Instructions for the task
Rewrite the data below with every "pixels" changed to "px", leaving everything else unchanged.

Collection entries
+ + + + +

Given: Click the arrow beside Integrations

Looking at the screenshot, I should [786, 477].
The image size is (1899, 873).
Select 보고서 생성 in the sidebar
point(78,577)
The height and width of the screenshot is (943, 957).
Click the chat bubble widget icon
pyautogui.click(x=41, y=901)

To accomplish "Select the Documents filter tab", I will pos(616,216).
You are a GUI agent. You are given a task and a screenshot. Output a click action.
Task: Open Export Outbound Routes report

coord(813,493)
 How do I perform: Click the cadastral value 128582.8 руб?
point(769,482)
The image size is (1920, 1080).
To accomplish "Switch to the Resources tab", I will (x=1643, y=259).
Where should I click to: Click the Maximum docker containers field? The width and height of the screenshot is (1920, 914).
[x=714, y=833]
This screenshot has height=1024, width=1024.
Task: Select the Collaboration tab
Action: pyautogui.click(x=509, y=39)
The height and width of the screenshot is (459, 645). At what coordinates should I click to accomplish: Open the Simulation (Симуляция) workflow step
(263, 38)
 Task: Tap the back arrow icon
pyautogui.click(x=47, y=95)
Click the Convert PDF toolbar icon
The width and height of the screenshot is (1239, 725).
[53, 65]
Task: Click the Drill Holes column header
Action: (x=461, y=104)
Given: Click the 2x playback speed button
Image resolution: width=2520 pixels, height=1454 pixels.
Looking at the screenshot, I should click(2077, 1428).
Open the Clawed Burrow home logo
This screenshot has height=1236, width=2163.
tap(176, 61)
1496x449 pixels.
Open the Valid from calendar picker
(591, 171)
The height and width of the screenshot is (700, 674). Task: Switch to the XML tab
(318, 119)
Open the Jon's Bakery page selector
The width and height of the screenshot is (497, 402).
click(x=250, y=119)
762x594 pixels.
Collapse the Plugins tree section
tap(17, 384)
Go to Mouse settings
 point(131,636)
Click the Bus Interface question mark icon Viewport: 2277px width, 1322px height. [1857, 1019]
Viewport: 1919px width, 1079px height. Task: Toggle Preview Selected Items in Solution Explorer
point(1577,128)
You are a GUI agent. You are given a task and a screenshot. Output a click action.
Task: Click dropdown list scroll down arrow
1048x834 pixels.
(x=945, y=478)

+ + + + +

Solution
Given: Click the arrow beside Integrations

Looking at the screenshot, I should [786, 477].
The image size is (1899, 873).
Select 보고서 생성 in the sidebar
point(78,577)
The height and width of the screenshot is (943, 957).
Click the chat bubble widget icon
pyautogui.click(x=41, y=901)

To accomplish "Select the Documents filter tab", I will pos(616,216).
You are a GUI agent. You are given a task and a screenshot. Output a click action.
Task: Open Export Outbound Routes report

coord(813,493)
 How do I perform: Click the cadastral value 128582.8 руб?
point(769,482)
The image size is (1920, 1080).
To accomplish "Switch to the Resources tab", I will (x=1643, y=259).
Where should I click to: Click the Maximum docker containers field? The width and height of the screenshot is (1920, 914).
[x=714, y=833]
This screenshot has height=1024, width=1024.
Task: Select the Collaboration tab
Action: pyautogui.click(x=509, y=39)
The height and width of the screenshot is (459, 645). At what coordinates should I click to accomplish: Open the Simulation (Симуляция) workflow step
(263, 38)
 Task: Tap the back arrow icon
pyautogui.click(x=47, y=95)
Click the Convert PDF toolbar icon
The width and height of the screenshot is (1239, 725).
[53, 65]
Task: Click the Drill Holes column header
Action: (x=461, y=104)
Given: Click the 2x playback speed button
Image resolution: width=2520 px, height=1454 px.
Looking at the screenshot, I should click(2077, 1428).
Open the Clawed Burrow home logo
This screenshot has height=1236, width=2163.
tap(176, 61)
1496x449 px.
Open the Valid from calendar picker
(591, 171)
The height and width of the screenshot is (700, 674). Task: Switch to the XML tab
(318, 119)
Open the Jon's Bakery page selector
The width and height of the screenshot is (497, 402).
click(x=250, y=119)
762x594 px.
Collapse the Plugins tree section
tap(17, 384)
Go to Mouse settings
 point(131,636)
Click the Bus Interface question mark icon Viewport: 2277px width, 1322px height. [1857, 1019]
Viewport: 1919px width, 1079px height. Task: Toggle Preview Selected Items in Solution Explorer
point(1577,128)
You are a GUI agent. You are given a task and a screenshot. Output a click action.
Task: Click dropdown list scroll down arrow
1048x834 px.
(x=945, y=478)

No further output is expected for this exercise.